Last night’s premiere had all the light-hearted moments familiar to Botched fans to counter the seriousness. The most notable change is that the spin-off takes Drs. DuBrow and Nasif outside of the office, essentially making them house call doctors, which gives the show a slightly more down-home feel. While it’s nice to see these two middle-aged people banter and tease each other, not all of it is necessary (we don’t need to see them eating frozen yogurt together).

After the pair lands in Vegas for their first case, Dr. Nasif explains in a direct-to-camera that, thanks to Botched, people have reached out to them to fix abnormalities that weren’t the result of tragic plastic surgery. The first case is Sabrina, a patient with the autoimmune disorder called ulcerative colitis that attacks the colon, causing headaches, dehydration and stomach pain.

After losing too much weight as a result of the disease (“I just didn’t feel like myself anymore,” she tells us), Sabrina got a breast augmentation that led to complications because of her condition, which is what brings the doctors to Vegas. Later, Dr. DuBrow gives Sabrina the option to remove the implants, which would leave her breasts deflated and perhaps aesthetically undesirable, or to remove the implants and scar tissue and get new implants. Sabrina leaves the decision up to Dr. DuBrow.

“We have to be able to think of something new and creative to prevent this from happening again,” DuBrow tells us. There’s a brief moment of unpredictability, but we all know the doctor likely won’t mess this up because that’s never happened on Botched in front of our eyes.

While driving to their second case, Nasif explains that their next patient’s abnormalities are a result of something called twin-to-twin transfusion. “The placenta cuts off the blood supply to one of the twins,” says Nasif. “He survived but he has all these problems.” Nate has had 21 surgeries to fix his facial abnormalities, all of which totaled $2 million. “I’m not asking for a perfect nose. I’m just asking to look like everyone else,” he says, and the doctors end up performing surgery on his eyes, nose and neck. The results make him happy, if not “perfect.”

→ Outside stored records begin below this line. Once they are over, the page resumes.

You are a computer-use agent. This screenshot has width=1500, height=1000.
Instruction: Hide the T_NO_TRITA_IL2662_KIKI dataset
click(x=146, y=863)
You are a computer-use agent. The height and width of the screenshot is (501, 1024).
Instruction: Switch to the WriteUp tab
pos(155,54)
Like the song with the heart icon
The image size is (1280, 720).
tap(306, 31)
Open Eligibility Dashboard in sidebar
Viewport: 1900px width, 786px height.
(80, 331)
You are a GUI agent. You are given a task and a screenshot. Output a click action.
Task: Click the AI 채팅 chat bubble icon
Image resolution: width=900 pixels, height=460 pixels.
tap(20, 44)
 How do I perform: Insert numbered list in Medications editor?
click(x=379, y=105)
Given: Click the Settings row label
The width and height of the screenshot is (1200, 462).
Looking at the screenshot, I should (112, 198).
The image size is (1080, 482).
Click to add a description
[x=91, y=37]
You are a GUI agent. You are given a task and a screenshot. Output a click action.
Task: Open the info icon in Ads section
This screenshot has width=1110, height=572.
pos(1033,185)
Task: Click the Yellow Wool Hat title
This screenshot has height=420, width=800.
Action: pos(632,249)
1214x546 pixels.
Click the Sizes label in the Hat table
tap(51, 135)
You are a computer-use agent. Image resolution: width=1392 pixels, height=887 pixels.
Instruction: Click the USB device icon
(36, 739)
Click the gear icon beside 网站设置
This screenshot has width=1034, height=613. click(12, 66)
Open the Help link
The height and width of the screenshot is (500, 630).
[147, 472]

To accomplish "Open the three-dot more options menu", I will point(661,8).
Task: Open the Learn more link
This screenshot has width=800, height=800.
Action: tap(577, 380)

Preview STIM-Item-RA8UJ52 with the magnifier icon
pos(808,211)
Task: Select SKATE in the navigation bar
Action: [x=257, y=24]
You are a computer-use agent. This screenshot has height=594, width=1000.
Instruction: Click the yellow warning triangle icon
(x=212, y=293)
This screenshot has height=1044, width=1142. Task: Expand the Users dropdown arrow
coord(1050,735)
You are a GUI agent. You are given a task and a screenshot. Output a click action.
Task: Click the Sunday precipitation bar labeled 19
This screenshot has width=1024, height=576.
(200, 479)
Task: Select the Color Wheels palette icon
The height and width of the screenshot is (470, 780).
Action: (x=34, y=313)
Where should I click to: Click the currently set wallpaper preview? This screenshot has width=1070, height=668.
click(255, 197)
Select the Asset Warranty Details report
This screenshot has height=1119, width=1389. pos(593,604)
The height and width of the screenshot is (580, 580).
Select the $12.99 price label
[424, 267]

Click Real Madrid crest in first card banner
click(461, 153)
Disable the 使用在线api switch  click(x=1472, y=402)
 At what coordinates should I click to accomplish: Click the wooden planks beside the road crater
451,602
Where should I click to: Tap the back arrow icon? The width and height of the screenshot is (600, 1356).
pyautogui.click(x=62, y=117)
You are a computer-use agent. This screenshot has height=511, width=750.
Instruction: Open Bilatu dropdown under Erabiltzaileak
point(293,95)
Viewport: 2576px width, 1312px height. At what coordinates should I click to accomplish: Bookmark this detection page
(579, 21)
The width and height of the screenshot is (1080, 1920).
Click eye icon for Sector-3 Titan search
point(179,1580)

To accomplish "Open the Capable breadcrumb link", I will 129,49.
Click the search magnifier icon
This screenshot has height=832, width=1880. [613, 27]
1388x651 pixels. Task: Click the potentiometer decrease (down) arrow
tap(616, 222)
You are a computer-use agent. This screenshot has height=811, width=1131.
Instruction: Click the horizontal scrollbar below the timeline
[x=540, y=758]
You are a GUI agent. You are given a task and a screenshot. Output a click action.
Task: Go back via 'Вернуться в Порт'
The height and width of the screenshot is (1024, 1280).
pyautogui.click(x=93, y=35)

Again, these consultations and procedures aren’t much different from what’s seen on Botched. But while the original Botched inherently has a similar cautionary effect as a series like Teen Mom, Botched By Nature is Botched in its most innocent form: a chance for the doctors to look good doing good deeds for people with unfortunate circumstances. To that end, the next episode features a woman with an unusual toe deformity.